◆ **Source document**:

'''

Shrinkage activates a non-selective conductance: involvement of a
walker-motif protein and protein kinase c.
Nelson, Deborah J., Xiao-Ying Tien, Weiwen Xie, Thomas A. Brasitus,
Marcia A. Kaetzel, and John R. Dedman.
Departments of Medicine and *Neurology, University of Chicago,
Chicago, IL 60637, Department of Molecular and Cellular Physiology,
University of Cincinnati College of Medicine, Cincinnati, OH
45267
APStracts 2:0242C, 1995.
The ability of all cells to maintain their volume during an osmotic
challenge is dependent upon the regulated movement of salt and water
across the plasma membrane. We demonstrate the phosphorylation
-dependent gating of a nonselective conductance in Caco-2 cells during
cellular shrinkage. Intracellular application of exogenous purified
rat brain protein kinase C (PKC) resulted in the activation of a
current similar to that activated during shrinkage with a Na:Cl
permeability ratio of approximately 1.7:1. In order to prevent
possible PKC/shrinkage-dependent activation of CFTR, which is
expressed at high levels in Caco-2 cells, a functional anti-peptide
antibody, anti-CFTR505-511, was introduced into the cells via the
patch pipette. Anti-CFTR505-511, which is directed against the Walker
motif in the first nucleotide binding fold of CFTR, prevented the
PKC/shrinking-induced current activation. The peptide CFTR505-511
also induced current inhibition, suggesting the possible involvement
of a regulatory element in close proximity to the channel which
shares sequence homology with the first nucleotide binding fold of
CFTR and whose binding to the channel is required for channel gating.
Received 10 April 1995; accepted in final form 22 June 1995.
APS Manuscript Number C200-5.
Article publication pending Am. J. Physiol. (Cell Physiology).
ISSN 1080-4757 Copyright 1995 The American Physiological Society.
Published in APStracts on 11 July 1995.

'''

◆ **Supplied material**:

'''

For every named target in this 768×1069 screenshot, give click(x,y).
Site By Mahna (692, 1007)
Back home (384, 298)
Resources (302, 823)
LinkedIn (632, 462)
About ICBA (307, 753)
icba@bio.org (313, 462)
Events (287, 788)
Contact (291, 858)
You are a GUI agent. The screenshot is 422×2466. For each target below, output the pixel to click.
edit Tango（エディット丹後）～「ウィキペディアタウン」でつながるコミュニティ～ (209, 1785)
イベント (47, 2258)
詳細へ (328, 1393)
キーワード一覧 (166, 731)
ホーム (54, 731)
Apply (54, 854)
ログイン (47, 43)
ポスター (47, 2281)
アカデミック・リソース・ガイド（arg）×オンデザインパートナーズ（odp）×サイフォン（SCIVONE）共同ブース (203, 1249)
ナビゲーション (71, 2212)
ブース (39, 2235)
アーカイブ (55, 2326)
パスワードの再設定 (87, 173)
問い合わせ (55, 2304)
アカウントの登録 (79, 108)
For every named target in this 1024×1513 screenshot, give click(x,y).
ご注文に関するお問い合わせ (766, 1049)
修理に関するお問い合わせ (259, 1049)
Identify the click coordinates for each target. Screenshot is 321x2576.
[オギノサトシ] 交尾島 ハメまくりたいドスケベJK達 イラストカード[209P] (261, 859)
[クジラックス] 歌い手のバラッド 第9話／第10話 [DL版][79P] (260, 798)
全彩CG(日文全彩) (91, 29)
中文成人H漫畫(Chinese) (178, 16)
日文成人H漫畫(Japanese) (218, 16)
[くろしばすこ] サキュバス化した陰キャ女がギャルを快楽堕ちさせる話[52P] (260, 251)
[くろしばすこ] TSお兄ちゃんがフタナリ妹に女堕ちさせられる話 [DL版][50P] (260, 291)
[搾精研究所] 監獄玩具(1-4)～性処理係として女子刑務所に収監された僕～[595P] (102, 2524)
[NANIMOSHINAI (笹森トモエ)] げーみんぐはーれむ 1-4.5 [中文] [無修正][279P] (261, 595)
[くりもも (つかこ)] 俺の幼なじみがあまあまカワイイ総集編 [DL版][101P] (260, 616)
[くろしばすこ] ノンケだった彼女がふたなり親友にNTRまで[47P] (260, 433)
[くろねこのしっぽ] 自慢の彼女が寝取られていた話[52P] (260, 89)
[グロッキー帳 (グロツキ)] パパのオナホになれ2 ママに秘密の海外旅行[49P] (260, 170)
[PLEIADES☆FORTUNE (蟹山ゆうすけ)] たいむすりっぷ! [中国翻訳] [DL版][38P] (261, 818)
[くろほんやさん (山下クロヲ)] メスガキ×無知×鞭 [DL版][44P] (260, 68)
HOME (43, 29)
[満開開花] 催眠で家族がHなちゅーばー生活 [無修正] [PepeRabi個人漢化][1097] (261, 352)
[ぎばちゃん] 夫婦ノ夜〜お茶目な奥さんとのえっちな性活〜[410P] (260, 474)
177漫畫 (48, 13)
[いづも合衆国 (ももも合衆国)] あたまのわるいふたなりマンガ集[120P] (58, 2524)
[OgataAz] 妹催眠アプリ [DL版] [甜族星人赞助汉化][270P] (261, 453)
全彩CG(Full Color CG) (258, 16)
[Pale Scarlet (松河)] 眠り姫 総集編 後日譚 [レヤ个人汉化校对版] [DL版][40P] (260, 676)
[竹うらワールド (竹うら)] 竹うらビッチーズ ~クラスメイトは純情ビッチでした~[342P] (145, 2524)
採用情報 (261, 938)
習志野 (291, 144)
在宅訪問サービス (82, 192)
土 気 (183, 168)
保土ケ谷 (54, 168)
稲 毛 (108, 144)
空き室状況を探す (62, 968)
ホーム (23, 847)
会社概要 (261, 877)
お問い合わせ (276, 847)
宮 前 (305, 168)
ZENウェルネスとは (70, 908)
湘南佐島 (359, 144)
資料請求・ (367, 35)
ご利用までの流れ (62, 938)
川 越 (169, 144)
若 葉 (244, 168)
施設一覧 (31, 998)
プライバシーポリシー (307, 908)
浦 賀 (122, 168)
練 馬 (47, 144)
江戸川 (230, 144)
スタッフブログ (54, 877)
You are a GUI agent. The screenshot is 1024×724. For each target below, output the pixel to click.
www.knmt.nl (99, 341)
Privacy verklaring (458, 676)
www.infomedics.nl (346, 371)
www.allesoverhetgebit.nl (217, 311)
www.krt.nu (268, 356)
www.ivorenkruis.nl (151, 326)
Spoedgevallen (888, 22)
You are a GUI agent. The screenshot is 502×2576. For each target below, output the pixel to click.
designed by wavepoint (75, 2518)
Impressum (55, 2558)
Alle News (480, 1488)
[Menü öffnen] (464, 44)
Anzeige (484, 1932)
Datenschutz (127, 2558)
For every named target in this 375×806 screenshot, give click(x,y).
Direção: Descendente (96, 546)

'''

◆ **What is being asked**: According to the abstract on shrinkage-activated conductance, what was the approximate Na:Cl permeability ratio of the current activated by protein kinase C?

◆ **Your response**: Approximately 1.7:1.